The rationale apparently was that the Republicans, headed by former SS official Franz Schoenhuber, would win votes at the expense of Chancellor Helmut Kohl’s conservative Christian Democratic Union, which the SPD would like to replace as West Germany’s governing party.

The Republicans emerged the fourth largest political party in the Federal Republic after winning 7.1 percent of the popular vote in last month’s elections to the Parliament of Europe.

A strategy paper, prepared for the SPD early this year, suggested it was in the SPD’s interest to enhance the Republicans to weaken the CDU.

The strategy paper was submitted to SPD leader Hans-Jochen Vogel, who, according to observers, quietly endorsed it.

Anke Fuchs, the SPD director, called the paper a “mistake” and insisted there was no way the party could have adopted its cynical thesis.

Gerhard Schroeder, SPD chief in the state of Lower Saxony, described it as a “terrible mistake” in an interview Sunday.

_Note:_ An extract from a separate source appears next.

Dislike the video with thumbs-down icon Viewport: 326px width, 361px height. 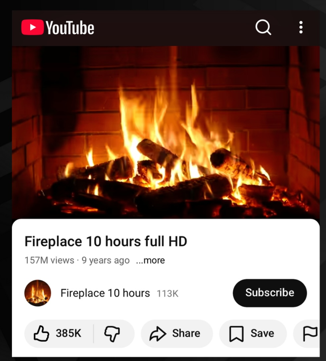point(112,334)
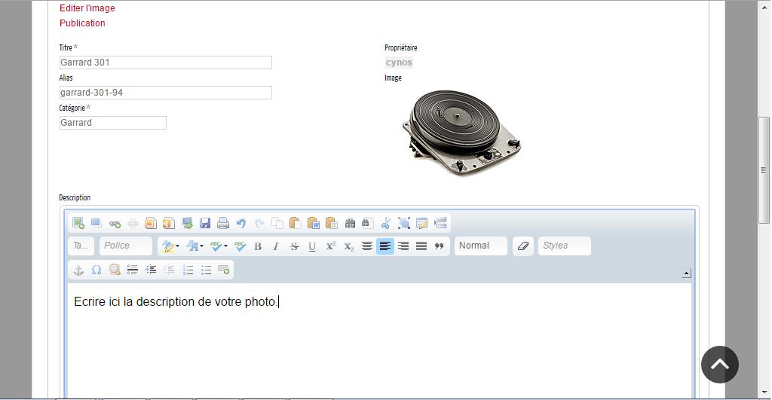Image resolution: width=772 pixels, height=400 pixels.
Task: Open the Publication section
Action: click(x=82, y=23)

REPEATING ERRORS OF WEIMAR REPUBLIC

Both party leaders spoke after a Munichbased newspaper, Sueddeutsche Zeitung, published the contents of the SPD strategy paper on Friday.

A spokesman for the Greens, another opposition party, charged that the SPD was so frustrated being out of office that it considered power more important than anything else.

The CDU’s secretary-general, Heiner Geissler, called it a “massive attack on the democratic political culture in this country.”

Other CDU officials said the SPD was repeating the mistakes of the Weimar Republic, when mainstream parties spent more time fighting each other than the threat from extremists.

The Republicans are on the extreme right wing. According to political analysts, their language and programs increasingly echo those of established neo-Nazi groups.